For relatedness analysis, Identity-By-Descent (IBD) estimation in [SNPRelate](http://www.bioconductor.org/packages/release/bioc/html/SNPRelate.html) can be done by the method of moments (MoM) (Purcell et al., 2007).

```{r}
# YRI samples
sample.id <- seqGetData(genofile, "sample.id")
YRI.id <- sample.id[pop.code == "YRI"]
```

```{r fig.width=5, fig.height=5, fig.align='center'}
# Estimate IBD coefficients
ibd <- snpgdsIBDMoM(genofile, sample.id=YRI.id, maf=0.05, missing.rate=0.05, num.thread=2)

# Make a data.frame
ibd.coeff <- snpgdsIBDSelection(ibd)
head(ibd.coeff)

plot(ibd.coeff$k0, ibd.coeff$k1, xlim=c(0,1), ylim=c(0,1), xlab="k0", ylab="k1", main="YRI samples (MoM)")
lines(c(0,1), c(1,0), col="red", lty=2)
```


## Identity-By-State Analysis

For $n$ study individuals, `snpgdsIBS()` can be used to create a $n \times n$ matrix of genome-wide average IBS pairwise identities.

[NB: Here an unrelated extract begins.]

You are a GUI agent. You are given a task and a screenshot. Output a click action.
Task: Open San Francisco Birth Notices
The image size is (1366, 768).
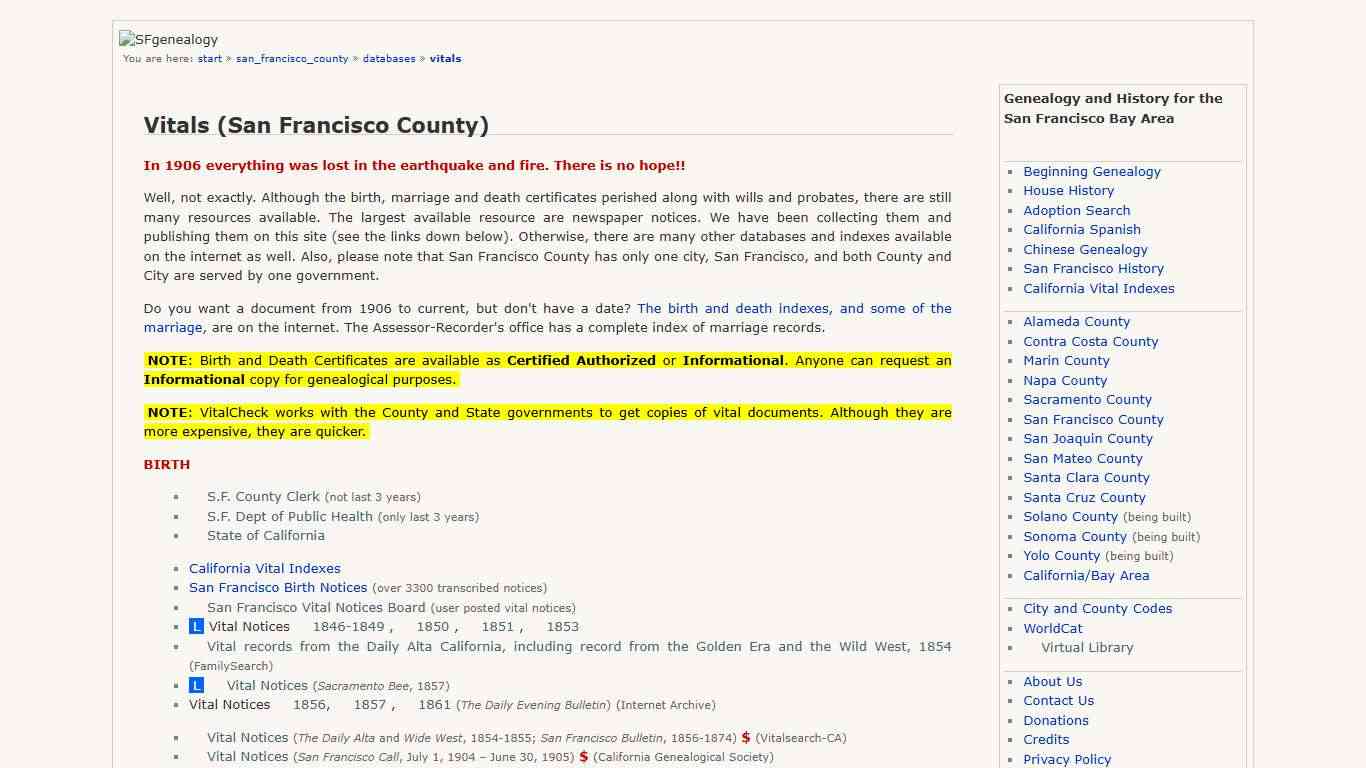[x=278, y=587]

To perform cluster analysis on the $n \times n$ matrix of genome-wide IBS pairwise distances, and determine the groups by a permutation score:

```{r fig.width=5, fig.height=5, fig.align='center'}
set.seed(1000)
ibs.hc <- snpgdsHCluster(snpgdsIBS(genofile, num.thread=2))
```

Here is the population information we have known:
```{r fig.width=10, fig.height=5, fig.align='center'}
# Determine groups of individuals by population information
rv <- snpgdsCutTree(ibs.hc, samp.group=as.factor(colors[pop.code]))

plot(rv$dendrogram, leaflab="none", main="1KG Phase 1, chromosome 22",
    edgePar=list(col=rgb(0.5,0.5,0.5,0.75), t.col="black"))
legend("bottomleft", legend=legend.text, col=1:length(legend.text), pch=19, cex=0.75, ncol=4)
```


```{r}
# close the GDS file
seqClose(genofile)
```


# Integration with SeqVarTools

An R/Bioconductor package [SeqVarTools](http://www.bioconductor.org/packages/release/bioc/html/SeqVarTools.html) is available on Bioconductor, which defines S4 classes and methods for other common operations and analyses on SeqArray datasets.



# Resources

1. CoreArray C++ project: [http://corearray.sourceforge.net/](http://corearray.sourceforge.net/)
2. gdsfmt R package: [http://github.com/zhengxwen/gdsfmt](http://github.com/zhengxwen/gdsfmt), [http://www.bioconductor.org/packages/release/bioc/html/gdsfmt.html](http://www.bioconductor.org/packages/release/bioc/html/gdsfmt.html)
3. SeqArray R package: [http://github.com/zhengxwen/SeqArray](http://github.com/zhengxwen/SeqArray), [http://www.bioconductor.org/packages/release/bioc/html/SeqArray.html](http://www.bioconductor.org/packages/release/bioc/html/SeqArray.html)
4. SNPRelate R package: [http://github.com/zhengxwen/SNPRelate](http://github.com/zhengxwen/SNPRelate), [http://www.bioconductor.org/packages/release/bioc/html/SNPRelate.html](http://www.bioconductor.org/packages/release/bioc/html/SNPRelate.html)


# Session Information

```{r}
sessionInfo()
```



# References

1. Purcell S, Neale B, Todd-Brown K, et al., 2007. PLINK: a tool set for whole-genome association and population-based linkage analyses. American Journal of Human Genetics, 81(3):559-75.